Zeitoun by Dave Eggers
The true story of one family, caught between America’s two biggest policy disasters: the war on terror and the response to Hurricane Katrina.
Shantaram by Gregory David Roberts
“It took me a long time and most of the world to learn what I know about love and fate and the choices we make, but the heart of it came to me in an instant, while I was chained to a wall and being tortured.”
So begins this epic, mesmerizing first novel set in the underworld of contemporary Bombay. Shantaram is narrated by Lin, an escaped convict with a false passport who flees maximum security prison in Australia for the teeming streets of a city where he can disappear.
Juliet by Anne Fortier
Twenty-five-year-old Julie Jacobs is heartbroken over the death of her beloved aunt Rose. But the shock goes even deeper when she learns that the woman who has been like a mother to her has left her entire estate to Julie’s twin sister. The only thing Julie receives is a key—one carried by her mother on the day she herself died—to a safety-deposit box in Siena, Italy.
Interpreter of Maladies by Jhumpa Lahiri
Interpreter of Maladies by Jhumpa Lahiri is a collection of short stories about Indian culture, both in India and the United States, as well as the joys and difficulties of relationships that someone of any culture can identify with. Some of the stories have a thread of sadness in them such as “A Temporary Matter” while others are quirky such as “This Blessed House” (my two favorite stories).
A Thousand Splendid Suns by Khaled Hosseini
Born a generation apart and with very different ideas about love and family, Mariam and Laila are two women brought jarringly together by war, by loss and by fate.
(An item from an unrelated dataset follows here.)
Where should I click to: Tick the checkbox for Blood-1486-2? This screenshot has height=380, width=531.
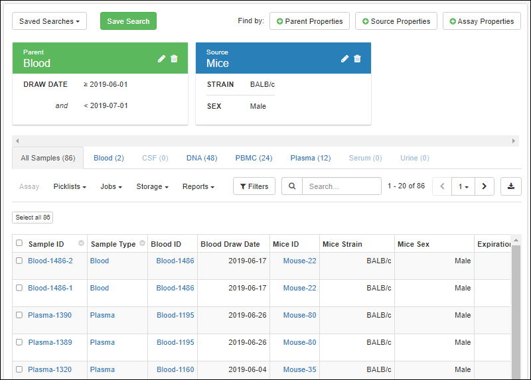(19, 261)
As they endure the ever escalating dangers around them-in their home as well as in the streets of Kabul-they come to form a bond that makes them both sisters and mother-daughter to each other, and that will ultimately alter the course not just of their own lives but of the next generation.
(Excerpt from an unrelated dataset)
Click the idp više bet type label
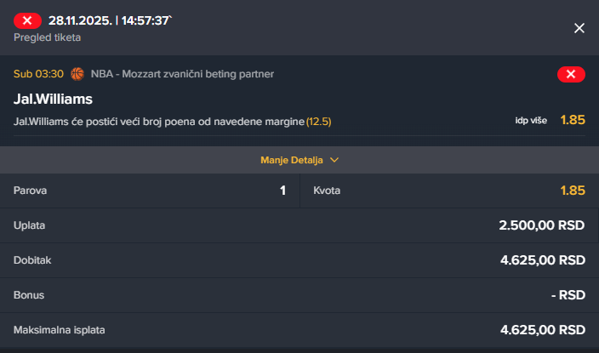This screenshot has height=353, width=599. click(533, 120)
The Language of Flowers by Vanessa Diffenbaugh
A mesmerizing, moving, and elegantly written debut novel, The Language of Flowers beautifully weaves past and present, creating a vivid portrait of an unforgettable woman whose gift for flowers helps her change the lives of others even as she struggles to overcome her own troubled past.
11/22/63 by Stephen King
A teacher travels back in time to try to stop the assassination of JFK, and in doing so alters the futures of those he meets in ways he had not anticipated.
The Forgotten Garden by Kate Morton
A 4 year old arrives alone on a dock in Australia with only a few belongings in a small white suitcase. When the man who found and cared for her dies, an older Nell is given the suitcase. Within it is a book of fairy tales written by the woman who put her on the boat. Join Nell, and then her granddaughter Cassandra, on a journey to England and a cottage on a cliff to unravel the mystery of her past.
The Thirteenth Tale by Diane Setterfield
The Thirteenth Tale is the story of Vida Winter, a prolific writer with a mysterious past. She commissions a young writer named Margaret to pen her story, the “Thirteenth Tale”. Mrs. Winter tells the story of Angelfield, an avoided house that was home to spooky twin girls that terrorized the village. The manor was run by their father, a recluse that never got over the unconventional love he had for his sister. Mrs. Winter’s tale, along with Diane Setterfield’s intriguing writing, will draw you in as you are told the stories of Angelfield and its inhabitants.
On Folly Beach by Karen White
A young widow who buys a bookstore in Folly Beach is taken back in time as she discovers the love and loss of a South Carolina family during WWII through notes written in the margins of books.